YOUR TASK |
Please arrange the items from the line with "Task: Click the Omega special character icon" up to and including the line with "Click the circled" as a numbered list, leaving out blank lines.

[Items excerpted from a collection]

* * *

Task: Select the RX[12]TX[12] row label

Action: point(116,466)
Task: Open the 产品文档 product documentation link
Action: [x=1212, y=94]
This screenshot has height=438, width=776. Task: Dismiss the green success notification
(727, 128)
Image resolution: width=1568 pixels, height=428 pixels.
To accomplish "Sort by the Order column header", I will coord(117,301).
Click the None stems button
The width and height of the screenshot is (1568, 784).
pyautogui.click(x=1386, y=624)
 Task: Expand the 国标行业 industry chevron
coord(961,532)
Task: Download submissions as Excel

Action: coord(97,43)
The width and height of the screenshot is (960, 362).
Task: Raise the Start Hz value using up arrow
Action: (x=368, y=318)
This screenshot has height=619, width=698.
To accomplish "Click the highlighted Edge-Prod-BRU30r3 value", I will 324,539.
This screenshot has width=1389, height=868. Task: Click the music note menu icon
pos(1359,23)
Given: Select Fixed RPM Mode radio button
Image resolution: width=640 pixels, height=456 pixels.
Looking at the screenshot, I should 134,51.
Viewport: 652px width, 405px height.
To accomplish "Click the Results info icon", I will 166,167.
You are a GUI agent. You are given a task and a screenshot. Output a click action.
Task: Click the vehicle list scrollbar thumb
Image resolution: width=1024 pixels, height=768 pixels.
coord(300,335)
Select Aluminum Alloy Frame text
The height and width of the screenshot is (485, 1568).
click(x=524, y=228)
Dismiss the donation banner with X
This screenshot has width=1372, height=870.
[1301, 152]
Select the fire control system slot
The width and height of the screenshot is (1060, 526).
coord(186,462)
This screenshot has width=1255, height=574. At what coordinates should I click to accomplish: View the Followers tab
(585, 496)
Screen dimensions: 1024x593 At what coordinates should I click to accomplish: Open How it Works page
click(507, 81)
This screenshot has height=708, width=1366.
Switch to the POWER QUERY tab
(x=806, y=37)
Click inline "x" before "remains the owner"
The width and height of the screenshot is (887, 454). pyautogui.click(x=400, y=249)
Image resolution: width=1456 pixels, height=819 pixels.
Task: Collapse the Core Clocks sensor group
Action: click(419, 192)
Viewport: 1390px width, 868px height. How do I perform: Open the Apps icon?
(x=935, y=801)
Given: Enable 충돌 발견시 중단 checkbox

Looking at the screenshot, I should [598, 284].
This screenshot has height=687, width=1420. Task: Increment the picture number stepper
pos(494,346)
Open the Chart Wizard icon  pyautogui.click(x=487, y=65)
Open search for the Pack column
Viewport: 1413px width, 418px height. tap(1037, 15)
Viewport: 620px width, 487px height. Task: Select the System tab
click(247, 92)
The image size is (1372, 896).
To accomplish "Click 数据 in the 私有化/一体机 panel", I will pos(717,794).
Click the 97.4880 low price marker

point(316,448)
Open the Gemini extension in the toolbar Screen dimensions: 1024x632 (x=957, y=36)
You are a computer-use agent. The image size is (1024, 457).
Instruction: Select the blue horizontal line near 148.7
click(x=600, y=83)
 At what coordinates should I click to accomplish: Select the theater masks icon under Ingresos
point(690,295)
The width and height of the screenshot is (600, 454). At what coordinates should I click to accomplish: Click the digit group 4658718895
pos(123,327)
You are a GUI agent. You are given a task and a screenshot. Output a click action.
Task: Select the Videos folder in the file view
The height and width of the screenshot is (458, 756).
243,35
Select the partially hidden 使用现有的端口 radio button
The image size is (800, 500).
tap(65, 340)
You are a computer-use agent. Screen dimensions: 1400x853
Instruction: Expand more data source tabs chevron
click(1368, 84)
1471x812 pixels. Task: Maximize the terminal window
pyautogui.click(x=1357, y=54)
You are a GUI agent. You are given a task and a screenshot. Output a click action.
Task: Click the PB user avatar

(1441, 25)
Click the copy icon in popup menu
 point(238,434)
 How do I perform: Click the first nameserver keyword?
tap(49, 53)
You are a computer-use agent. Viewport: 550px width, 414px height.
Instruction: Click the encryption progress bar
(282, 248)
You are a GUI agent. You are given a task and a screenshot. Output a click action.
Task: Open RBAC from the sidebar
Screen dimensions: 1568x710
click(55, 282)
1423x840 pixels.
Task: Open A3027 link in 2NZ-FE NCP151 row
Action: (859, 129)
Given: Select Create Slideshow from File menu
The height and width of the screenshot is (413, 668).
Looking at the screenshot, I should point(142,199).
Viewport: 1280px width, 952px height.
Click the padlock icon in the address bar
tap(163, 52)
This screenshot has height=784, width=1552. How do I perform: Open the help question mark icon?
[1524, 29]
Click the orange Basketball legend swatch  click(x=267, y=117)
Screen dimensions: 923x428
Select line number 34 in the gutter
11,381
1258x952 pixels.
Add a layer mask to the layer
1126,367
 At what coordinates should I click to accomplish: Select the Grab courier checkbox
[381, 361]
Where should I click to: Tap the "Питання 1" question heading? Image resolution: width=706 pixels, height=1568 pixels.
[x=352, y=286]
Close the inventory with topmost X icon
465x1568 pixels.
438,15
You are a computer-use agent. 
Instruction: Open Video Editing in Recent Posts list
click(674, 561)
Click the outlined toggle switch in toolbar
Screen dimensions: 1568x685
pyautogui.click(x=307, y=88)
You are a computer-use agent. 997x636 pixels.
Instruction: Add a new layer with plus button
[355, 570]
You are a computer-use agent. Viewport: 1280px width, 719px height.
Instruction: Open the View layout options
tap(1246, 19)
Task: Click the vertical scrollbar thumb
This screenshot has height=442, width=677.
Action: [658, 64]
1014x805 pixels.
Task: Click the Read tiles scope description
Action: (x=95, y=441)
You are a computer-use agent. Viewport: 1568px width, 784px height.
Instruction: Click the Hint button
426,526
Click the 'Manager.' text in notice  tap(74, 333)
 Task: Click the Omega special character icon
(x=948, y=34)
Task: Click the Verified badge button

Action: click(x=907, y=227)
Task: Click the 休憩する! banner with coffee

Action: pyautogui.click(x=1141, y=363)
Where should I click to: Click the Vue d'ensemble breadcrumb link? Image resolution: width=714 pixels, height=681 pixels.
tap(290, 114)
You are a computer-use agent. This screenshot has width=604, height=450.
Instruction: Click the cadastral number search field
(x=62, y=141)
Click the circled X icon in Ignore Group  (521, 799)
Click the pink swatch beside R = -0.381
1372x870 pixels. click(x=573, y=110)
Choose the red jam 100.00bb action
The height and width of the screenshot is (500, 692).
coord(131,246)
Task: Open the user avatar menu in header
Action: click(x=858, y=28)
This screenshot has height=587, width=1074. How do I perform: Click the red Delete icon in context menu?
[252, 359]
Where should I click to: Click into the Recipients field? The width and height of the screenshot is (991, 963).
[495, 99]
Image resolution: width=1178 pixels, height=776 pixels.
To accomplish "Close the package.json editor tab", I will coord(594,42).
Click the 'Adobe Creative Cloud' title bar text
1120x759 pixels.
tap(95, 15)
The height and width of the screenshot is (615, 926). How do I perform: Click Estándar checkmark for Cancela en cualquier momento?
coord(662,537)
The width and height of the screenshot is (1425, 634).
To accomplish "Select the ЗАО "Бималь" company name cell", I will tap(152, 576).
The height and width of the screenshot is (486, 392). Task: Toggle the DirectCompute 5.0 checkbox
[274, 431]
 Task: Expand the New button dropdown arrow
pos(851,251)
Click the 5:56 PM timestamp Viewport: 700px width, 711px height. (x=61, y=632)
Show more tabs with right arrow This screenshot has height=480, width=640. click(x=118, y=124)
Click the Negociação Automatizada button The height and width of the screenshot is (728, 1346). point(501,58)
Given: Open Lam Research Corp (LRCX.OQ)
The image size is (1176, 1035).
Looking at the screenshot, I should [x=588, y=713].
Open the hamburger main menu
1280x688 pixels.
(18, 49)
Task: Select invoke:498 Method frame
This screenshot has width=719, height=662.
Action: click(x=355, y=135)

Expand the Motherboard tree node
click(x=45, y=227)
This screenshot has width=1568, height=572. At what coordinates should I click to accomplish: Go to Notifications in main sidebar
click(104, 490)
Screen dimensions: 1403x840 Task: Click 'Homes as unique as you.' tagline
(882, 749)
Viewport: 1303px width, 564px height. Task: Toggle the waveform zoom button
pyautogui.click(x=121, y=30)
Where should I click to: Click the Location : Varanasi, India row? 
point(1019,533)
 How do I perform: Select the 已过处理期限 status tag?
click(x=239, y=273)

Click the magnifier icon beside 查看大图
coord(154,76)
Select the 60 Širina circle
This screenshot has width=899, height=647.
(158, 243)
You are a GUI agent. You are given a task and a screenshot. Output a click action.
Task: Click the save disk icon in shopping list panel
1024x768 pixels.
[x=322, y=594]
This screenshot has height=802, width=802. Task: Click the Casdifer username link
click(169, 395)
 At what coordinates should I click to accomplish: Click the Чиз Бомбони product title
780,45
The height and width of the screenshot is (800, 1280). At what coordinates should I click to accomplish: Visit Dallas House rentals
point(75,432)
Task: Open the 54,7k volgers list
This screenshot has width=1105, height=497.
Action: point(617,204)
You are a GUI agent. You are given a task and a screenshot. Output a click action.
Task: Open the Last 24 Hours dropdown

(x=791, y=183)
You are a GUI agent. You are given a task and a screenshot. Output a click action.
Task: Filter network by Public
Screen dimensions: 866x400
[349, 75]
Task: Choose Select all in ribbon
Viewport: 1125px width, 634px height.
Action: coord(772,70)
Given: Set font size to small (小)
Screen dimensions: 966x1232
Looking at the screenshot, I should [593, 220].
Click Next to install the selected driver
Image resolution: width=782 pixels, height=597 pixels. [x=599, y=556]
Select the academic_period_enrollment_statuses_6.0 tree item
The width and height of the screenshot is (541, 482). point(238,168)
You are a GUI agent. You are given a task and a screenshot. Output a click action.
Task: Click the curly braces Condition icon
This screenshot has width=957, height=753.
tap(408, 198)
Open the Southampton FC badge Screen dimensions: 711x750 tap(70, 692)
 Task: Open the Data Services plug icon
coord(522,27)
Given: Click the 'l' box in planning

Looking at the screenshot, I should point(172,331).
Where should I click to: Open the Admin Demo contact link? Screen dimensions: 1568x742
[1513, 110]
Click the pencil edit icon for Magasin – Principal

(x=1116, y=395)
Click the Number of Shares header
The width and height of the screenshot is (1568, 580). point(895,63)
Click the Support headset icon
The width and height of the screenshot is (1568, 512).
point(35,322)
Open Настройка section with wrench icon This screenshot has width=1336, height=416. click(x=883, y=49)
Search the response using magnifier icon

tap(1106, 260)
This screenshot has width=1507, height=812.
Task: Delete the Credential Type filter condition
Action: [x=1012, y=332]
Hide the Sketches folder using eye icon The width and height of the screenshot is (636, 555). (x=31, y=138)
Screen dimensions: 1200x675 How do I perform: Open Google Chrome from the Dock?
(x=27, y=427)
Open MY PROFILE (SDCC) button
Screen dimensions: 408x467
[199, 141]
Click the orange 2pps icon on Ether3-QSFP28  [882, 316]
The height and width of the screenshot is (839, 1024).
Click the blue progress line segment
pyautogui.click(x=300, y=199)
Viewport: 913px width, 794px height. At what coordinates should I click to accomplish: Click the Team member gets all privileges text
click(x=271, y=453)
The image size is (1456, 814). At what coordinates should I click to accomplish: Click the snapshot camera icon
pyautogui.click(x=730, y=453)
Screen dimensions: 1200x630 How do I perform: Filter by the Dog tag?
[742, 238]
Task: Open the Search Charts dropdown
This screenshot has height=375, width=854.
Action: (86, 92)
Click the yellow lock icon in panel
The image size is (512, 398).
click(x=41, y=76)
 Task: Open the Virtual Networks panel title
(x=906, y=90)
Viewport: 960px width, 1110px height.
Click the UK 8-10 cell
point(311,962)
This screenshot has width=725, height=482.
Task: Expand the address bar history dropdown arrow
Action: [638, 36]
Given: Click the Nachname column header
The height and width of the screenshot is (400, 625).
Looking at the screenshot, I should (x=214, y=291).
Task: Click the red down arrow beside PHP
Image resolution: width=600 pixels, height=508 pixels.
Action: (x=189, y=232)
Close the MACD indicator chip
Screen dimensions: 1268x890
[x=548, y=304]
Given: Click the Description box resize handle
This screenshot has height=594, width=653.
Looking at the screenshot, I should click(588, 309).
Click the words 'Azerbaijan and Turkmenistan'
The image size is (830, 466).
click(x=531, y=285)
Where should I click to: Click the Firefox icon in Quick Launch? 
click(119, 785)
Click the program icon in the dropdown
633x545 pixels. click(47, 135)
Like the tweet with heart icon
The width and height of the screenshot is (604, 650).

* * *

EXERCISE ANSWER |
1.  Task: Click the Omega special character icon
2. (x=948, y=34)
3. Task: Click the Verified badge button
4. Action: click(x=907, y=227)
5. Task: Click the 休憩する! banner with coffee
6. Action: pyautogui.click(x=1141, y=363)
7. Where should I click to: Click the Vue d'ensemble breadcrumb link? Image resolution: width=714 pixels, height=681 pixels.
8. tap(290, 114)
9. You are a computer-use agent. This screenshot has width=604, height=450.
10. Instruction: Click the cadastral number search field
11. (x=62, y=141)
12. Click the circled X icon in Ignore Group  (521, 799)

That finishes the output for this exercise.